ABOUT THIS TASK >> Every line of the records below that holds the word "avatar" belongs in the answer.

GIVEN DATA >>
====

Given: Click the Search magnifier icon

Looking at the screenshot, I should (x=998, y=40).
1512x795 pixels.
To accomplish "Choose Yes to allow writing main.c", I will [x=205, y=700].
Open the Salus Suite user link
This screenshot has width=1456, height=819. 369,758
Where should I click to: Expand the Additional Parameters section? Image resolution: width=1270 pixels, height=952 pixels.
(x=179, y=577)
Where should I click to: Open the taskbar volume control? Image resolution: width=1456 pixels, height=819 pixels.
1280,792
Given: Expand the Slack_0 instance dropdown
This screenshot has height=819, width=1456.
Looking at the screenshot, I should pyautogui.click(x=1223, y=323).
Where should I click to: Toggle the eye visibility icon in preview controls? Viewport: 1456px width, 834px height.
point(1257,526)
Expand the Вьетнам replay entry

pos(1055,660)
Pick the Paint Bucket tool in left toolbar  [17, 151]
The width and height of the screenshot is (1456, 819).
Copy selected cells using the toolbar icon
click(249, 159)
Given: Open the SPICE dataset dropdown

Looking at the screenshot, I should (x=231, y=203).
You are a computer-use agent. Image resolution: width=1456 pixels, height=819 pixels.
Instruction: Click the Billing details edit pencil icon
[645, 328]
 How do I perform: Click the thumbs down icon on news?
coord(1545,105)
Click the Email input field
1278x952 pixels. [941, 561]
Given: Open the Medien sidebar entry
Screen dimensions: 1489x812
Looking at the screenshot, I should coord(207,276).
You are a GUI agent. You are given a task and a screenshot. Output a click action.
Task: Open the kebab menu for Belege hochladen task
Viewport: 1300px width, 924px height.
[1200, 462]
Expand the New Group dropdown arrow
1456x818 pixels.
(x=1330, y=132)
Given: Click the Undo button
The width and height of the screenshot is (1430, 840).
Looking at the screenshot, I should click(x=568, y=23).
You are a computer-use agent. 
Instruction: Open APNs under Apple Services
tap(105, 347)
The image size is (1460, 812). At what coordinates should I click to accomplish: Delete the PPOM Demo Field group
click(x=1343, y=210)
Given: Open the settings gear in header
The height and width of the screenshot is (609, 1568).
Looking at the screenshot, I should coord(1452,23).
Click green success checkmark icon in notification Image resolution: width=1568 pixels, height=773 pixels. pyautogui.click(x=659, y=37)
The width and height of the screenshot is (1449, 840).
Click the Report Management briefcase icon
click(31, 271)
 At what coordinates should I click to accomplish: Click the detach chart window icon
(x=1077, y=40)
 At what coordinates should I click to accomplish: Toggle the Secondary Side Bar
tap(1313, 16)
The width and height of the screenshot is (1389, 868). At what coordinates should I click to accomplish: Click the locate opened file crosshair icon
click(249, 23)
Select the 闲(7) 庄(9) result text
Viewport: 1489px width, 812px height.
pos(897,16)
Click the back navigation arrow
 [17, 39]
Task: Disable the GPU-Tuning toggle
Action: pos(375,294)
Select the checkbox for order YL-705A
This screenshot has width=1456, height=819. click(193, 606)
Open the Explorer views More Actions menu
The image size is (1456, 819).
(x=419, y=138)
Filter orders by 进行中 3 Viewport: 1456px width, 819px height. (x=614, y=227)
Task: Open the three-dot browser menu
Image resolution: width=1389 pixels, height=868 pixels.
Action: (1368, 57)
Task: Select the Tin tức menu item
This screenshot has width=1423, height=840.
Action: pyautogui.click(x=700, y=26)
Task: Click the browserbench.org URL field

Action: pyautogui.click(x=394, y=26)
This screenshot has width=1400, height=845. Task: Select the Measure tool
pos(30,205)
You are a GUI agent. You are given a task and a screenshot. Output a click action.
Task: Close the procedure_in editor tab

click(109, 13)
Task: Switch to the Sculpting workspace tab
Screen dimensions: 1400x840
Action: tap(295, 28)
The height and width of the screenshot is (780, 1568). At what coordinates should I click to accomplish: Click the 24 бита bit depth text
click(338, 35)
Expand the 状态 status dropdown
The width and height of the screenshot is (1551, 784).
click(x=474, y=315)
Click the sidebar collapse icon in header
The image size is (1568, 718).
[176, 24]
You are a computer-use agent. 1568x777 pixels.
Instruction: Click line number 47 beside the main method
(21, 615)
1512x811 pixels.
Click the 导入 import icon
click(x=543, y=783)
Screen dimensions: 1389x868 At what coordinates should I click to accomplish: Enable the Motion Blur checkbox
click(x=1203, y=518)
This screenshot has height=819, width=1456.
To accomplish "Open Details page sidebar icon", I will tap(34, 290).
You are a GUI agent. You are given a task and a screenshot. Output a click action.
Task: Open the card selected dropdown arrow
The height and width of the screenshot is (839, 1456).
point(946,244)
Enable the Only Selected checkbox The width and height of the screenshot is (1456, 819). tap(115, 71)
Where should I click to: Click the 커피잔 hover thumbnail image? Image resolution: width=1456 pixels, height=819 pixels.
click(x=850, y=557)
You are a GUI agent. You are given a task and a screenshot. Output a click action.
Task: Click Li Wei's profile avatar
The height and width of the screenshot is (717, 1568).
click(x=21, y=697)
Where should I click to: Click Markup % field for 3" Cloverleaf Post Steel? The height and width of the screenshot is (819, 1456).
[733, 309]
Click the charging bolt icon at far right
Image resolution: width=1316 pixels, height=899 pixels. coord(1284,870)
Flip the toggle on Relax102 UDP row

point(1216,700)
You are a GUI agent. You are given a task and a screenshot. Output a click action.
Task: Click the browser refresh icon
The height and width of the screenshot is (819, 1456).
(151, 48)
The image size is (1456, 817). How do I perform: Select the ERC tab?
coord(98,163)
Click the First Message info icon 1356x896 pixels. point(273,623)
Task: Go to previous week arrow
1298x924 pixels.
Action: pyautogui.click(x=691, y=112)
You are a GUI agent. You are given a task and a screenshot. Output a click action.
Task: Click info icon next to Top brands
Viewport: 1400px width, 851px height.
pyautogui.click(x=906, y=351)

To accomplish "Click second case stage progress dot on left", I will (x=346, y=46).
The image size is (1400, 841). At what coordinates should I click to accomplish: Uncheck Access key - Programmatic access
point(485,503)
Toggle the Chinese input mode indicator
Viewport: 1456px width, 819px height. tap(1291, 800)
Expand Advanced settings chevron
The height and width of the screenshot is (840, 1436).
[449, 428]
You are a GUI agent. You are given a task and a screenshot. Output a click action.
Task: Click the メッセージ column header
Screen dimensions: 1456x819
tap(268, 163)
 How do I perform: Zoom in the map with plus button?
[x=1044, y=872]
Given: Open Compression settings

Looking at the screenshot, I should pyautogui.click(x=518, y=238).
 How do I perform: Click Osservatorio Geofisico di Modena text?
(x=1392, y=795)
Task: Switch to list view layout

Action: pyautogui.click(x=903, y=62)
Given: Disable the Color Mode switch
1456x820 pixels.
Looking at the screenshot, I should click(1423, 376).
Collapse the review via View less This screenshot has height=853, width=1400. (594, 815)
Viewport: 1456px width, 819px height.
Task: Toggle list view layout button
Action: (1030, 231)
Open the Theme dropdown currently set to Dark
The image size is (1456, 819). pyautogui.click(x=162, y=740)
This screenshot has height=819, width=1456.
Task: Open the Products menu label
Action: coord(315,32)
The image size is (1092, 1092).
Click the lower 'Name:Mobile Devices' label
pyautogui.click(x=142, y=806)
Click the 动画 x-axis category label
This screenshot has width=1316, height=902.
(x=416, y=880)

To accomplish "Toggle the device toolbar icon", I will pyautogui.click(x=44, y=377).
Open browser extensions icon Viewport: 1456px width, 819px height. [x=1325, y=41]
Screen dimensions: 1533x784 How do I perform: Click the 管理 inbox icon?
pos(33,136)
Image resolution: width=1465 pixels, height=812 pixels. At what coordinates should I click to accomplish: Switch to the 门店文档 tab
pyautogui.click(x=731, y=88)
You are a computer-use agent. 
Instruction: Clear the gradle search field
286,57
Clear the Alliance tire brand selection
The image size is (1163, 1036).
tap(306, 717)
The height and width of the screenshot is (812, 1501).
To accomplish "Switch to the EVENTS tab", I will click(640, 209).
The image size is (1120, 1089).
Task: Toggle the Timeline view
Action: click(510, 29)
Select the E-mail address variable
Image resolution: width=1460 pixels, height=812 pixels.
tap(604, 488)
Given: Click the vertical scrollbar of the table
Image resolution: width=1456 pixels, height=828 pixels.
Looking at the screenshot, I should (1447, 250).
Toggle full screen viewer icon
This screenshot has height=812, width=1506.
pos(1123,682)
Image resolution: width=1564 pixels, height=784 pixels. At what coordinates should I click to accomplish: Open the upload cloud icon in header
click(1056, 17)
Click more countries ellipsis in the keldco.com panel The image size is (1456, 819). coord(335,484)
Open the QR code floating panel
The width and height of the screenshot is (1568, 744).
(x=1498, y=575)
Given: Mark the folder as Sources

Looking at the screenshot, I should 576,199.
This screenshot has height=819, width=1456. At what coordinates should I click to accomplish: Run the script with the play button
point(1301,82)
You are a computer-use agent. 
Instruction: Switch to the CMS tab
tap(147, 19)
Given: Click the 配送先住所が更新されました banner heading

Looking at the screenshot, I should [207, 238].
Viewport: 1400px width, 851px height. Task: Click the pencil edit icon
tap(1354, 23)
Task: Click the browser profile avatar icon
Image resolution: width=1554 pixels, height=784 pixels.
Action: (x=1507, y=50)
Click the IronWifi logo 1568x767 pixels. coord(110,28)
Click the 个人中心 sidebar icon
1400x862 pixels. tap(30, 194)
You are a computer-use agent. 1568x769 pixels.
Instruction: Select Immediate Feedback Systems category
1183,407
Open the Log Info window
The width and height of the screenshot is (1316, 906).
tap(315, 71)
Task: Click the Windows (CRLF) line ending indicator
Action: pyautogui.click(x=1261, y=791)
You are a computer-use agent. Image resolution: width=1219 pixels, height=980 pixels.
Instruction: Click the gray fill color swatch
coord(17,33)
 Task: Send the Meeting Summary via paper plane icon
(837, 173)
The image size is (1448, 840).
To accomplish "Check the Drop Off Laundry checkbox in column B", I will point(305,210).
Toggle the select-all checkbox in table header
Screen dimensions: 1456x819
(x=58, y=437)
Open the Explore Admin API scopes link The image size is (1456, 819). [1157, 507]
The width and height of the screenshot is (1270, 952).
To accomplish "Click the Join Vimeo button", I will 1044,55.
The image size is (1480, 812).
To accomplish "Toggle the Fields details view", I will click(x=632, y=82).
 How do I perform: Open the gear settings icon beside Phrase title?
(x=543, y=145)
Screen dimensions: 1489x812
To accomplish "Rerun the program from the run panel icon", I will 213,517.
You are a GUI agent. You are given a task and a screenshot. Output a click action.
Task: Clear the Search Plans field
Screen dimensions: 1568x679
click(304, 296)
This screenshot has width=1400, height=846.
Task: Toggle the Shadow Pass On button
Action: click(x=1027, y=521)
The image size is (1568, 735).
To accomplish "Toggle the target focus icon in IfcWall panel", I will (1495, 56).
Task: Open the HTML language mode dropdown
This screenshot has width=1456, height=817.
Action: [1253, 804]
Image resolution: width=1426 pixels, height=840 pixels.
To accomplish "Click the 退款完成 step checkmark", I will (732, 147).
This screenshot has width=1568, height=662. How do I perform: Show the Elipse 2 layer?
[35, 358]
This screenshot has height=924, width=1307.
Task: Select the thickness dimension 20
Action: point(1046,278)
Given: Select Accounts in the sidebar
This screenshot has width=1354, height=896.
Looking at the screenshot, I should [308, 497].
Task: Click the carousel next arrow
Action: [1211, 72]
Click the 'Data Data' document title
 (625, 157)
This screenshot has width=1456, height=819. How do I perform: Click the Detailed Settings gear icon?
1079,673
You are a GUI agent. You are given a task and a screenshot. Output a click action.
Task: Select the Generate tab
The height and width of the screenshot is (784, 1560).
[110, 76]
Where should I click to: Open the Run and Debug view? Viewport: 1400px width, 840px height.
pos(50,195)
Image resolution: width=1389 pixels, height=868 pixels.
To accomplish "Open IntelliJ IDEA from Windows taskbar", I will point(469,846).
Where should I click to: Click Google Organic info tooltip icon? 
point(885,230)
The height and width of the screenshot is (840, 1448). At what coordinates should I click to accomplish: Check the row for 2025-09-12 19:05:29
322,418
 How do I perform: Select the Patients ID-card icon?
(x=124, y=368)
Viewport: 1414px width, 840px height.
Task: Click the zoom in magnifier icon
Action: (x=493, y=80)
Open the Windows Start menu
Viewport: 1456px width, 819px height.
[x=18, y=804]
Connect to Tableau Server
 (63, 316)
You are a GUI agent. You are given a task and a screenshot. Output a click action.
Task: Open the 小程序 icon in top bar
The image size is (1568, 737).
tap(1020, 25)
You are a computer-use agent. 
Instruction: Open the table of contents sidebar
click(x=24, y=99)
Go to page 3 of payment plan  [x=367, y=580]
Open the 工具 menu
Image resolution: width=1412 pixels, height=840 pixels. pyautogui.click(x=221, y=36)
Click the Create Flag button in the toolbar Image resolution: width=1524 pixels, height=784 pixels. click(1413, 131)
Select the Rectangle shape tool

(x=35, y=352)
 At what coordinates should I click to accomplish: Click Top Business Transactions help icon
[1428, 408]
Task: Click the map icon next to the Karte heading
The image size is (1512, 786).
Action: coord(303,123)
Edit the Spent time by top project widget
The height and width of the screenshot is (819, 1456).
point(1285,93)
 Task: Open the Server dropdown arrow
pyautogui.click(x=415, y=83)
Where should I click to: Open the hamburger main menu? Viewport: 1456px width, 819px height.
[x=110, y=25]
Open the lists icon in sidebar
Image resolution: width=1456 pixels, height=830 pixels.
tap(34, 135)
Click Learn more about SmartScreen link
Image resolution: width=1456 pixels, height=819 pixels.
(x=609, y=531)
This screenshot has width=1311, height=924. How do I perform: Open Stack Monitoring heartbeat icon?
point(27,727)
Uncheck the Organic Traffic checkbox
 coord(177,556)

====

ANSWER SECTION >>
Task: Click Li Wei's profile avatar
Task: Click the browser profile avatar icon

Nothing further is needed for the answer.